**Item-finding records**

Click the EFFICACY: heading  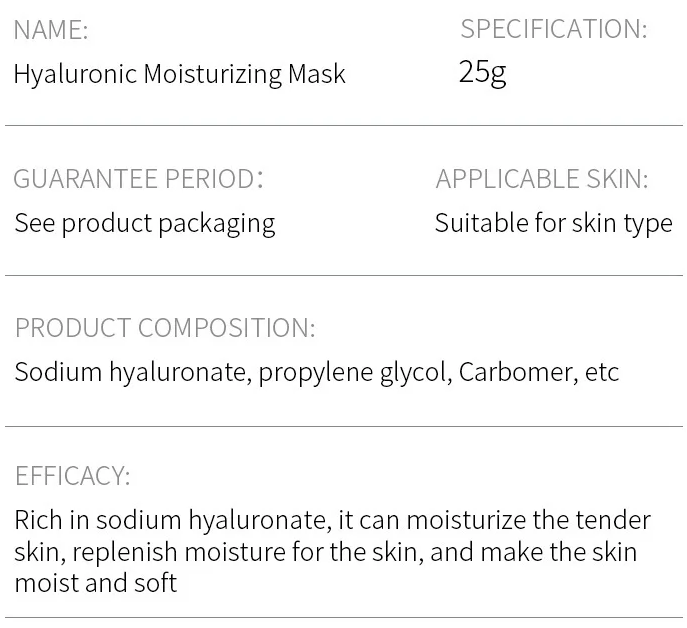coord(72,476)
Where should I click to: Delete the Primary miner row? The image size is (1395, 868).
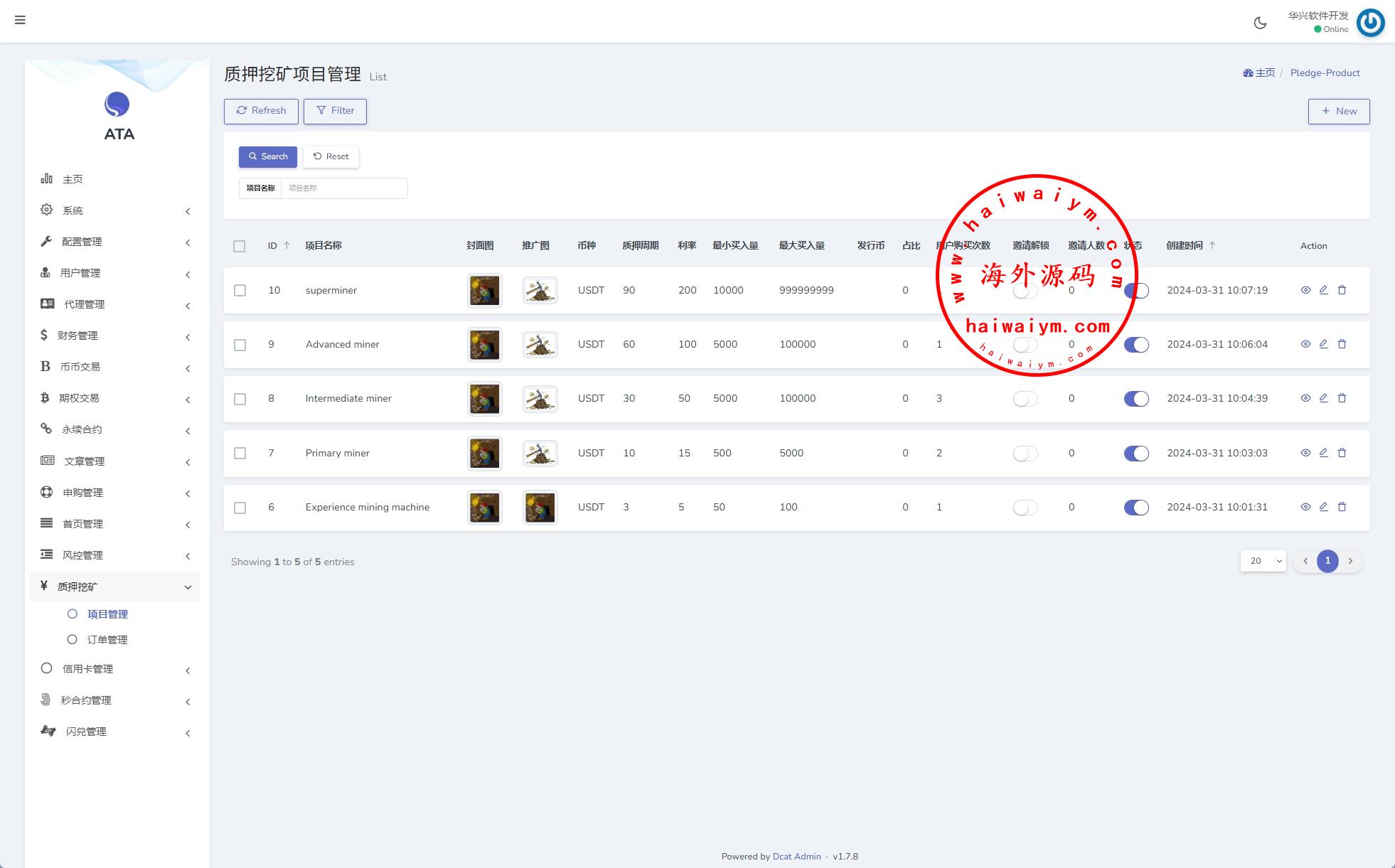(1342, 453)
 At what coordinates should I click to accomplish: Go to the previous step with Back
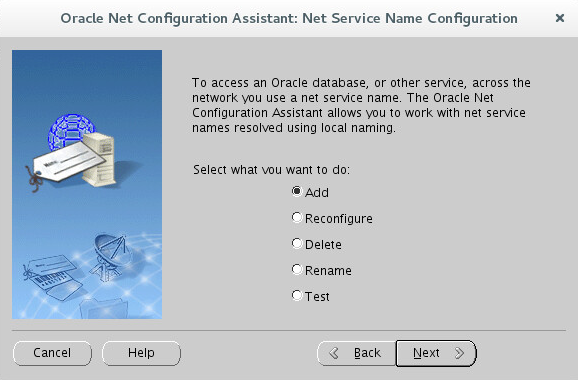[356, 353]
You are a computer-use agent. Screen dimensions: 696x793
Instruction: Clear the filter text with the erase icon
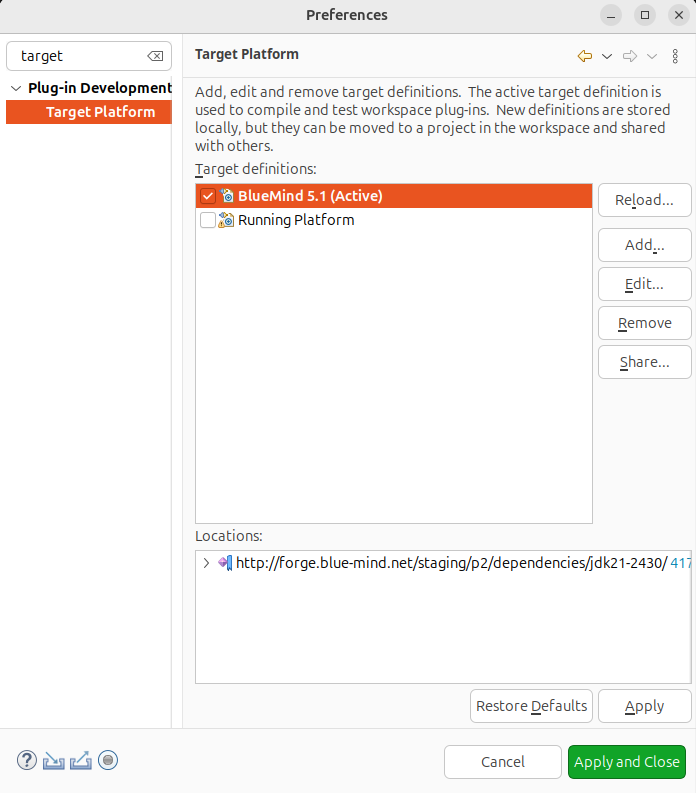[x=155, y=57]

**THE REQUEST**
Rewrite the listing from the line with "You are a computer-use" through the end of the listing, replacing "filter" with "search" and leaving every other word unchanged. Omit the pictures.

**WRITTEN RESPONSE**
You are a computer-use agent. Screen dimensions: 696x793
Instruction: Clear the search text with the erase icon
[x=155, y=57]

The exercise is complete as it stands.